Phase 2: Baby-Hübchen will nicht schlafen

Das Hübchen war ja ein sehr fertiges Kind, als es zur Welt kam. Das merkte man nicht nur an seinen stattlichen Startmaßen, sondern auch an seinem Verhalten. Im Rückblick denke ich oft, dass mein Hübchen eigentlich nie so ein richtiges Baby war. Erst mit dem Räupchen kam ich in den Genuss eines richtig kleinen, ganz viel schlafenden Babys, das erst mal in der neuen Welt ankommen musste. Das Hübchen war mehr so Typ „Bin da, kann losgehen!“.

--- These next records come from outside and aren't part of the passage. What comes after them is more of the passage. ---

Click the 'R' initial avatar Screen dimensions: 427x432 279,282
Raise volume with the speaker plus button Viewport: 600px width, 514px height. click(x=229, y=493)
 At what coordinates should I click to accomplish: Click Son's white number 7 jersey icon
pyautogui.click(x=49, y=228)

Seine Spezialität: Power-Naps von höchstens 30 Minuten, in denen er Kraft für neue Abenteuer sammelte. Am liebsten hielt er diese in Trage oder Tragetuch ab. Denn das Baby überhaupt zum Einschlafen zu bewegen, war schon gar nicht so leicht – das ging nah am Körper immer noch am besten. 30 Minuten Speed-Nickerchen reichten dem Baby, um fit für die nächsten Stunden zu sein. Mir reichte das oft gerade mal, um drei Mal tief durchzuatmen und den nächsten Kaffee zu inhalieren.

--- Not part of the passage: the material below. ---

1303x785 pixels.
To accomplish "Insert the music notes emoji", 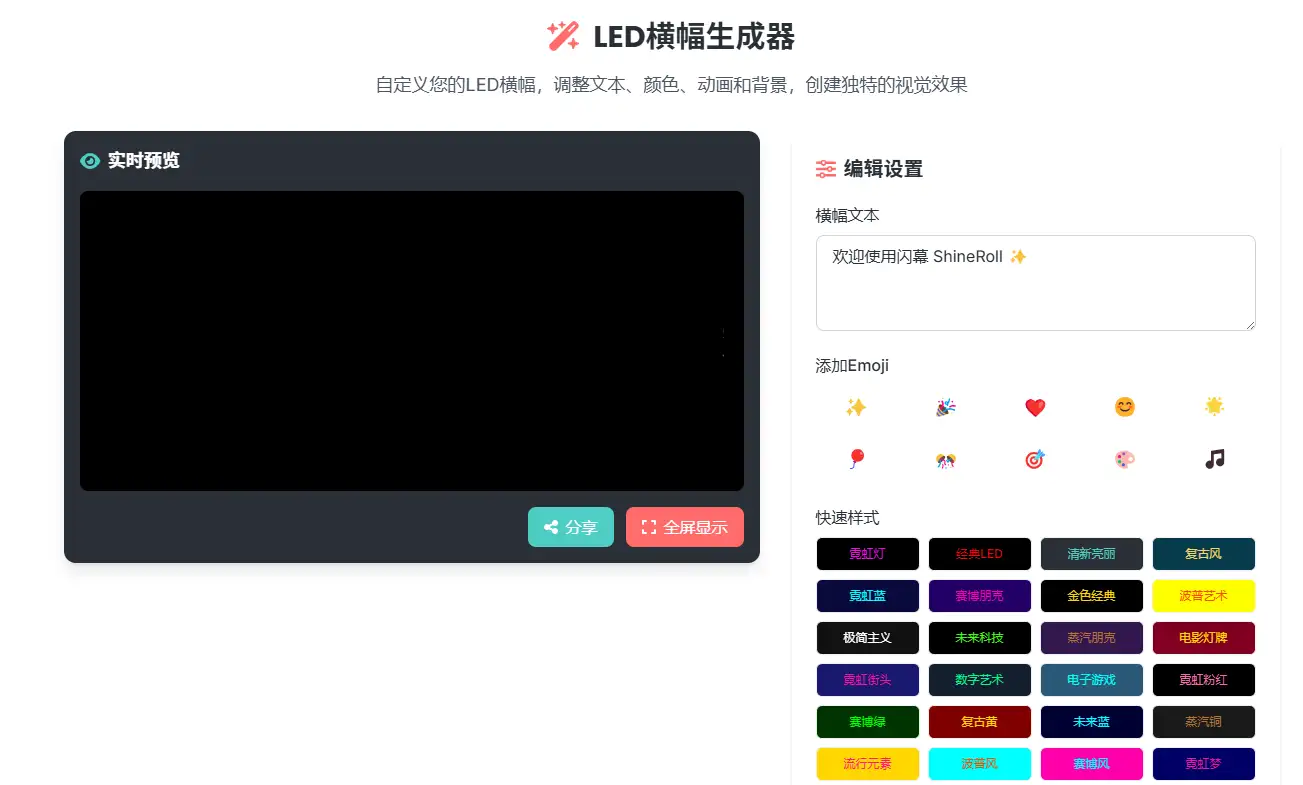I will click(x=1214, y=459).
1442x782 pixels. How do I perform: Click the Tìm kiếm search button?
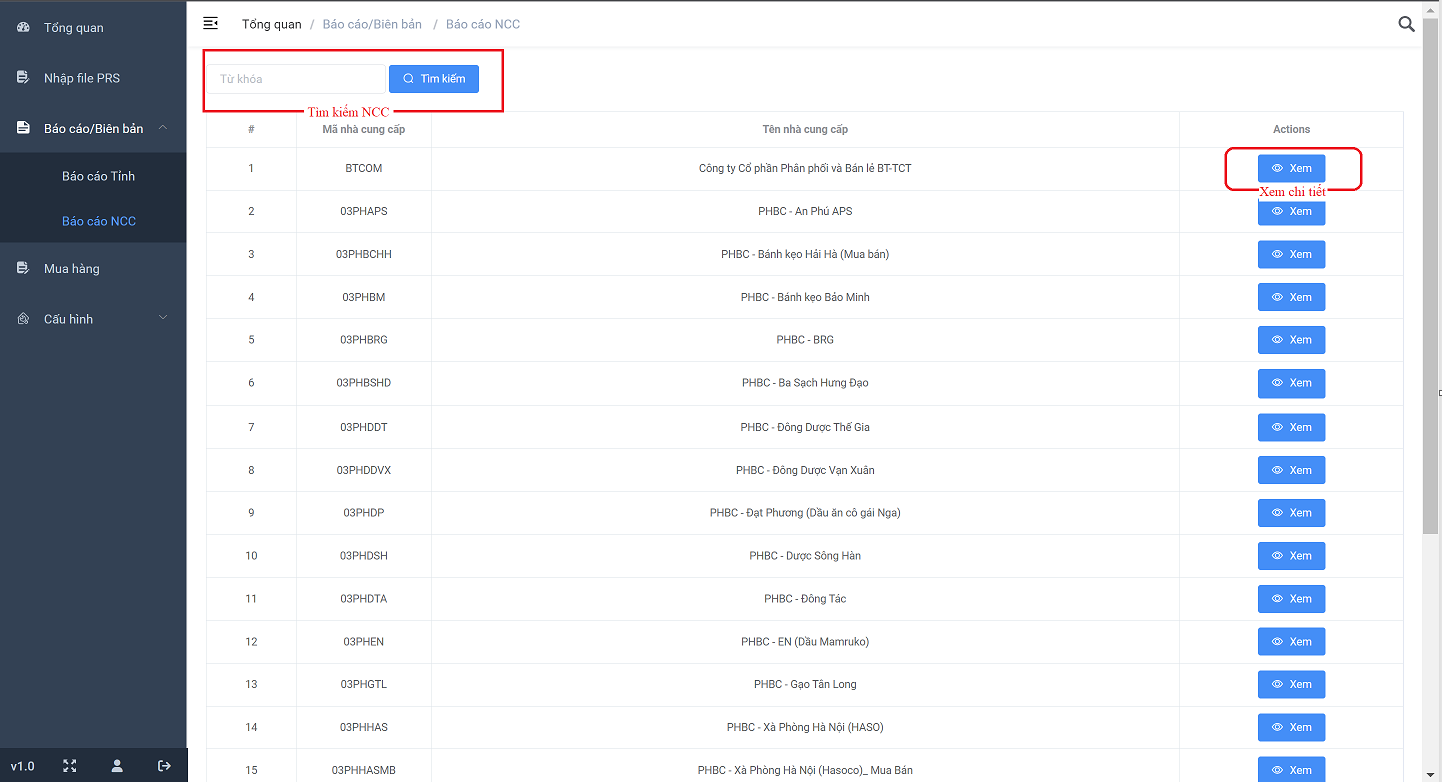(434, 79)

Ich weiß noch, wie ich damals verzweifelt nach Ratschlägen googelte und sogar in Foren mitlas: Was könnte ich tun, damit mein Baby auch tagsüber längere Schläfchen hielte? Mehr Struktur, las ich immer wieder. Weniger unternehmen, mehr Zuhause bleiben, stets dieselben Tagesabläufe planen. Was ich niemals las: Manche Babys sind halt so. Versuche, es zu überstehen, es wird nicht für immer so bleiben! Diesen Rat hätte ich wohl am meisten gebraucht. Stattdessen ärgerte ich mich über diese unpraktikablen „Mehr-Struktur“-Tipps. Schließlich war mir eh schon dauernd langweilig – da würde ich mir meine Tage mit Baby doch nicht freiwillig noch eintöniger gestalten!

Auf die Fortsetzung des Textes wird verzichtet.